_Written exercise_: Copy the data from its first line through the line that contains "[x=341, y=317]", swapping "coordinates" for "location" and keeping everything else unchanged.

────────────────

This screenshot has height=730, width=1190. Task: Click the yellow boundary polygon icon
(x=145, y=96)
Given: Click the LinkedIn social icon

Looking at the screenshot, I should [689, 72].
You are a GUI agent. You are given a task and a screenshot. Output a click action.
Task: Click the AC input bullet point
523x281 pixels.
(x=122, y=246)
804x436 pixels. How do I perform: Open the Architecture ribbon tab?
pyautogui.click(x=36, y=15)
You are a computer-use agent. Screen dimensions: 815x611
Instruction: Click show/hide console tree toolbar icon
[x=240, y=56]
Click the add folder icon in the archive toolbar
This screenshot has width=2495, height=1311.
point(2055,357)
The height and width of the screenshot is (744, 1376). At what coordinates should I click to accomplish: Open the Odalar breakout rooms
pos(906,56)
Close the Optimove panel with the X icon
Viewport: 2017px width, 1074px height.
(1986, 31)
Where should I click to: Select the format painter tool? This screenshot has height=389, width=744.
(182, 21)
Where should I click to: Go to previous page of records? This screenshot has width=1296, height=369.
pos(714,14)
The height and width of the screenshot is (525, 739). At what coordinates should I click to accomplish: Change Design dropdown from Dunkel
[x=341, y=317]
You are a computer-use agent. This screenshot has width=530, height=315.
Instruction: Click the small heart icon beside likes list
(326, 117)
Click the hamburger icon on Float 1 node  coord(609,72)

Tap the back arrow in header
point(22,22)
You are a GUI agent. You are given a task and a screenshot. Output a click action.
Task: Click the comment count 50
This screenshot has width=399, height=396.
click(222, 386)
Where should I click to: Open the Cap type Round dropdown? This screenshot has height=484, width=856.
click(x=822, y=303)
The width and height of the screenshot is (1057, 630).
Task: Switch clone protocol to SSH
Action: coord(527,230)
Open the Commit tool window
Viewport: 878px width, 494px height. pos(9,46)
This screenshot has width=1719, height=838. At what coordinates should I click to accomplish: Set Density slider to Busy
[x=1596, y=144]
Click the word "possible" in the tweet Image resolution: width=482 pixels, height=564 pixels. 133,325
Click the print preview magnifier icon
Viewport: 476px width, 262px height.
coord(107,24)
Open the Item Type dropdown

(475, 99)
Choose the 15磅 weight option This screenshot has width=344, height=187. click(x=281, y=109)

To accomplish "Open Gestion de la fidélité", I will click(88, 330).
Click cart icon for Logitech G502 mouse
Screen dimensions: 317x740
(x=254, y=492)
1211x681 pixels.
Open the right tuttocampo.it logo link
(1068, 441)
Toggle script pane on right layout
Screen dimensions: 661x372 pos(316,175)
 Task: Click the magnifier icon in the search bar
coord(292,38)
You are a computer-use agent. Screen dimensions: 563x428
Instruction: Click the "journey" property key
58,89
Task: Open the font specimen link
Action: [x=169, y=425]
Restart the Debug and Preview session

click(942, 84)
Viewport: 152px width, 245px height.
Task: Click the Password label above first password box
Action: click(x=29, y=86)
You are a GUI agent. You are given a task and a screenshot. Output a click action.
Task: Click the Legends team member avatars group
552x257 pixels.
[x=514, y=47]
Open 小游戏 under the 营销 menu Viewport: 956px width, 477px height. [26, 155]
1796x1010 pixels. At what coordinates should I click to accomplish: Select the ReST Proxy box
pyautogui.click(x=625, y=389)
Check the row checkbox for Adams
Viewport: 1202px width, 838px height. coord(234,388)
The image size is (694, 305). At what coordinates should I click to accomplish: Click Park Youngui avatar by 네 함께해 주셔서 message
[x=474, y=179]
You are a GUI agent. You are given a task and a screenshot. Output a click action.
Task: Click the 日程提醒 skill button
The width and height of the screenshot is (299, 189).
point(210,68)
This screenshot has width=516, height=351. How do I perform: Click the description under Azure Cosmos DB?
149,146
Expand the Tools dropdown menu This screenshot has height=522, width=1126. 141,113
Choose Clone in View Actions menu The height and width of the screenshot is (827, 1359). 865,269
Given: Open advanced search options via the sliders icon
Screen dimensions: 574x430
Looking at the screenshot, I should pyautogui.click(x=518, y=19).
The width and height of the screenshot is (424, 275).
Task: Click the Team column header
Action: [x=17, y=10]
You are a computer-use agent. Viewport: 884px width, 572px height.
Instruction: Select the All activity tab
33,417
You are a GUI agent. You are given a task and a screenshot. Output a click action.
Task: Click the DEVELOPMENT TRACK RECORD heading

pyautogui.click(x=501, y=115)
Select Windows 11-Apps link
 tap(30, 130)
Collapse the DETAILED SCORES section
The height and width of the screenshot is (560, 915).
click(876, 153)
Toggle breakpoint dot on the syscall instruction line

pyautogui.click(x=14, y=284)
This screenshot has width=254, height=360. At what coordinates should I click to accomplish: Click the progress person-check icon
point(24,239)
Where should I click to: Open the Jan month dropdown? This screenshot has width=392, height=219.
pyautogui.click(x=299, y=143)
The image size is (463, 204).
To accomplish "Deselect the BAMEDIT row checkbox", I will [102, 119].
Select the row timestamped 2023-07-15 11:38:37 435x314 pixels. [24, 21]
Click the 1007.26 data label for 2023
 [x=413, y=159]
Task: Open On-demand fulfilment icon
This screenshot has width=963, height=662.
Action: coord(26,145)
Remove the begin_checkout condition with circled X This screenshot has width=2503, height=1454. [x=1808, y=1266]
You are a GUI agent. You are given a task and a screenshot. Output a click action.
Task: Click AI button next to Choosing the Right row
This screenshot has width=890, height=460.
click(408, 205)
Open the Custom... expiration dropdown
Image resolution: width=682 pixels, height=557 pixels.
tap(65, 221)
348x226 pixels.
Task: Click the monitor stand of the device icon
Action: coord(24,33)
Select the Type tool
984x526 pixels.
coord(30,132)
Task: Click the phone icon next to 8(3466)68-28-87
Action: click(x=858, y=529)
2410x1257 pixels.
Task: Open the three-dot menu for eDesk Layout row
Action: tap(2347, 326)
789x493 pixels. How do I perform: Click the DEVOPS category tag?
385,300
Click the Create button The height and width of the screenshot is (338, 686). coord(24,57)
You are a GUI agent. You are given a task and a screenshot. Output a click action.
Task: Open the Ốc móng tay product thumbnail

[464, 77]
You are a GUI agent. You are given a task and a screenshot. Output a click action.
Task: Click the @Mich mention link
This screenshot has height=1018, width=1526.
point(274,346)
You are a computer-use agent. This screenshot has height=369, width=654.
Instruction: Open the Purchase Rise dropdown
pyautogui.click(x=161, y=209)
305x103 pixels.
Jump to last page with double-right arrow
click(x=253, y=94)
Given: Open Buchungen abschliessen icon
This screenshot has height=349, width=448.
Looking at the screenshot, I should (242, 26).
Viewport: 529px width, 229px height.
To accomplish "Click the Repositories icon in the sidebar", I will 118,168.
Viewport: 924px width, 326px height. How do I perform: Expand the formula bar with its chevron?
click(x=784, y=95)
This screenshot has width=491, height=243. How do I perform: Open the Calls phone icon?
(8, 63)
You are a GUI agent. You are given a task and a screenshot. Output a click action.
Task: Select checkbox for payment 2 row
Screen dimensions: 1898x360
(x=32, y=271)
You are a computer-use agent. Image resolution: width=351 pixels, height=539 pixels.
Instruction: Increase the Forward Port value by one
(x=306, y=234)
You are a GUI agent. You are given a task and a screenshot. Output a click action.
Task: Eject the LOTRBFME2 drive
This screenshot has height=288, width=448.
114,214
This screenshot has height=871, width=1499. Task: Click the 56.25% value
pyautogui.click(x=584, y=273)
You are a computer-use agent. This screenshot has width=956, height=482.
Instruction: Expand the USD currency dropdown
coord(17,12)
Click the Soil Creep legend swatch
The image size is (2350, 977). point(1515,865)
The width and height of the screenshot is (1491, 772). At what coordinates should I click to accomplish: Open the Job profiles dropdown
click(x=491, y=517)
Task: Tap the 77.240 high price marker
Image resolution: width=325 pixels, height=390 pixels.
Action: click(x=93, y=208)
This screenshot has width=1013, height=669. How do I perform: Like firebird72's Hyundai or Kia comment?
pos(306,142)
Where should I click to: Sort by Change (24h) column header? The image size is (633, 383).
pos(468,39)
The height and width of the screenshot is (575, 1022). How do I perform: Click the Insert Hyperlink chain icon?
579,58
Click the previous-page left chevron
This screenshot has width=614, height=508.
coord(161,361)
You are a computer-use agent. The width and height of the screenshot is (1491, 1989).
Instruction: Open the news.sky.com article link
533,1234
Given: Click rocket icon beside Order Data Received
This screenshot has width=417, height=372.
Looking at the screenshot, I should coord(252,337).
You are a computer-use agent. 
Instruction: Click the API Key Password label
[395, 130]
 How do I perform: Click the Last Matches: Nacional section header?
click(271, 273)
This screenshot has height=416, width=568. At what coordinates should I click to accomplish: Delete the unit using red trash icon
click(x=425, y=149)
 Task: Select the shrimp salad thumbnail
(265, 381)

────────────────

_Answer to the exercise_:
This screenshot has height=730, width=1190. Task: Click the yellow boundary polygon icon
(x=145, y=96)
Given: Click the LinkedIn social icon

Looking at the screenshot, I should [689, 72].
You are a GUI agent. You are given a task and a screenshot. Output a click action.
Task: Click the AC input bullet point
523x281 pixels.
(x=122, y=246)
804x436 pixels. How do I perform: Open the Architecture ribbon tab?
pyautogui.click(x=36, y=15)
You are a computer-use agent. Screen dimensions: 815x611
Instruction: Click show/hide console tree toolbar icon
[x=240, y=56]
Click the add folder icon in the archive toolbar
This screenshot has width=2495, height=1311.
point(2055,357)
The height and width of the screenshot is (744, 1376). At what location should I click to accomplish: Open the Odalar breakout rooms
pos(906,56)
Close the Optimove panel with the X icon
Viewport: 2017px width, 1074px height.
(1986, 31)
Where should I click to: Select the format painter tool? This screenshot has height=389, width=744.
(182, 21)
Where should I click to: Go to previous page of records? This screenshot has width=1296, height=369.
pos(714,14)
The height and width of the screenshot is (525, 739). At what location should I click to accomplish: Change Design dropdown from Dunkel
[x=341, y=317]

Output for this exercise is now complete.